## COMPITO ASSEGNATO 1
Riporta dal brano scelto il passo compreso tra "Oggi è veramente" e "leggerla alla rovescia.", estremi inclusi, copiandolo parola per parola.
## COMPITO ASSEGNATO 2
Secondo il brano scelto, perché la scritta sulla bandiera dell'Arabia Saudita è disposta in modo da leggersi correttamente da entrambi i lati? Rispondi in una o due frasi.

## BRANO SCELTO
────────────────
Oggi è veramente il giorno giusto. Intanto domani il Primorski non esce, per cui ho un giorno di riposo e non mi tocca scrivere la rubrica, e in più oggi sono successe tantissime cose che, devo confessare, mi hanno inchiodato sulla poltrona dalla tenera ora delle 3 e mezza del mattino in poi (non preoccupatevi, ho lo stesso trovato il tempo per dormire, sacrificando - ?? – la Formula Uno – fra l’altro, chi ha vinto?), per cui potrei scrivere e commentare fino a domani.

Subito, prima che me ne dimentichi. Le due bandiere che avevo in mente erano quelle del Paraguay, che ha due stemmi diversi sulle due facce, e quella dell’Arabia Saudita che ha su ambedue i lati la scritta “Allah è l’unico Dio e Maometto è il suo Profeta” messa in modo tale che si possa leggere correttamente da ambo i lati. Sarebbe ovviamente blasfemo se su un lato si dovesse leggerla alla rovescia.

Partendo dalla fine devo confessare che quando Jacobs ha vinto i 100 metri qualche minuto dopo il trionfo in coppia di Tamberi nell’alto sono stato assalito da un’irrefrenabile risata che è andata avanti per un paio di minuti. Mi sono detto: “E adesso? Questi della Rai che finora ci hanno spaccato i marroni di continuo intervistando tutti i possibili parenti e amici e gettando a piene mani miele retorico su ogni possibile medaglia italiana negli sport più improbabili e misteriosi, adesso cosa faranno? Dopo aver usato i superlativi più iperbolici per un magnifico bronzo nella corsa nei sacchi o nel lancio dello sputo, cosa dovranno fare ora che in un paio di minuti l’Italia ha vinto due delle medaglie più prestigiose, quelle che veramente fanno la storia, che ci possano essere alle Olimpiadi, quelle che designano l’uomo più veloce e quello che salta più in alto di tutti al mondo? Rimarranno assolutamente spiazzati e voglio proprio vedere come gestiranno la cosa. Magnificando ogni medaglia vinta in ogni possibile vaccata hanno fatto un vero e proprio disastro perché così non riusciranno mai a far passare il concetto che le due medaglie vinte oggi hanno un’importanza di tutto un altro livello, anche simbolico, rispetto ad ogni altra. Hanno schiacciato ogni tipo di giusta prospettiva, per cui ben gli sta. Così impareranno!”
────────────────
## Voci sulla posizione del bersaglio
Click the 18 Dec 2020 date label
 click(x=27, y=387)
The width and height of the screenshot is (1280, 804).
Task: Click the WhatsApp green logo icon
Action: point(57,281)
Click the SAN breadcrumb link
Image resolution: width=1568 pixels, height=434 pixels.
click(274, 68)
────────────────
## SOLUZIONE ESERCIZIO 1
Oggi è veramente il giorno giusto. Intanto domani il Primorski non esce, per cui ho un giorno di riposo e non mi tocca scrivere la rubrica, e in più oggi sono successe tantissime cose che, devo confessare, mi hanno inchiodato sulla poltrona dalla tenera ora delle 3 e mezza del mattino in poi (non preoccupatevi, ho lo stesso trovato il tempo per dormire, sacrificando - ?? – la Formula Uno – fra l’altro, chi ha vinto?), per cui potrei scrivere e commentare fino a domani.

Subito, prima che me ne dimentichi. Le due bandiere che avevo in mente erano quelle del Paraguay, che ha due stemmi diversi sulle due facce, e quella dell’Arabia Saudita che ha su ambedue i lati la scritta “Allah è l’unico Dio e Maometto è il suo Profeta” messa in modo tale che si possa leggere correttamente da ambo i lati. Sarebbe ovviamente blasfemo se su un lato si dovesse leggerla alla rovescia.

## SOLUZIONE ESERCIZIO 2
Perché sarebbe blasfemo se su uno dei due lati la scritta “Allah è l’unico Dio e Maometto è il suo Profeta” si dovesse leggere alla rovescia.